En el bolsillo del saco encontré una cartera compacta de plástico suave y transparente. A través de él, sin sacar la tarjeta, leí mi nombre, profesión y dirección. Yo era de nuevo servidor de Hipócrates, director de una clínica, quirúrgica, y, quizás, muy notable, porque encontré en la cartera los saludos enviados al doctor Grómov por tres organizaciones extranjeras, con motivo de sus sesenta años.

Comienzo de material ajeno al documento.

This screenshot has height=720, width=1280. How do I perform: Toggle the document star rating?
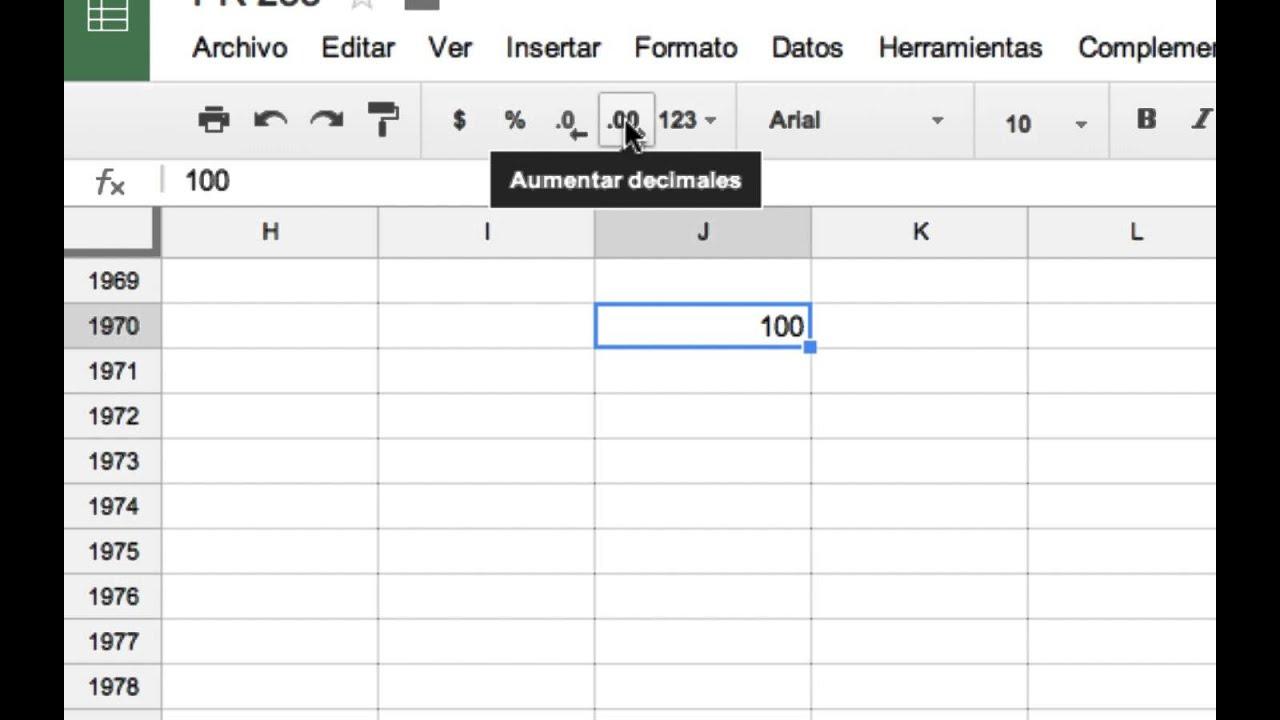pyautogui.click(x=361, y=4)
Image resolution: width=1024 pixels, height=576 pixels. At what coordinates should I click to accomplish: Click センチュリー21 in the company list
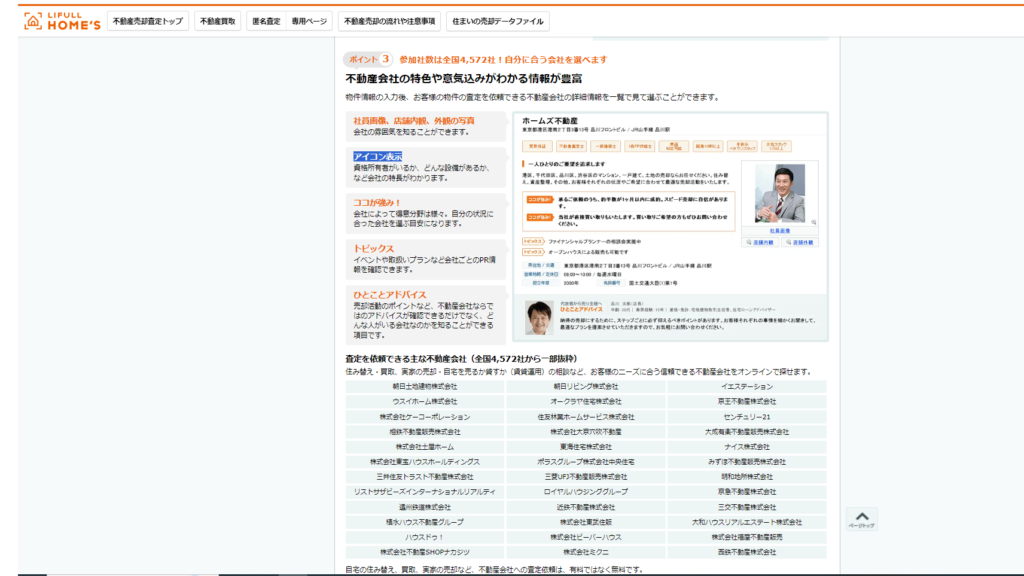pyautogui.click(x=746, y=416)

¡He aquí, veinte años hacia el futuro! Para mí, la vejez, para la ciencia pasos gigantescos. Me invadieron reflexiones agobiadoras. ¿No sería triste ver a mis amigos envejecidos? ¿Cómo estarían? Me imaginé la visita a la dirección escrita en la tarjeta: Olga, veinte años mayor, abriría la puerta. ¿Y si no era Olga? Sin deseos de complicar la situación, tomé maquinalmente el dinero de la cartera. Seguramente era suficiente para un día en el futuro. Bueno, ¿qué podría hacer? ¿Callejear, cruzar la ciudad y verlo todo, respirar en sentido literal el aire del futuro? ¿Acaso esto es poco? ¿Poco para Zargarián y Nikodímov? ¿Y qué prueba material podría llevarles del futuro? ¿Sería acaso imprescindible ir a la biblioteca «Lenin» —seguramente, aquí también existe— para hurgar en los catálogos e interesarse por la temática de las revistas científicas? Pero, supongamos que logre encontrar algo muy cercano a los trabajos de mis amigos científicos, ¿podría yo comprender los artículos de los hombres de ciencia de los años ochenta si soy incapaz de entender las explicaciones de Zargarián? No, sería inútil. ¿Y si aprendiera de memoria una fórmula? No, la olvidaría en seguida. ¿Y si aparece un símbolo matemático desconocido? ¡No! ¡Es absurdo! ¡No lograré nada!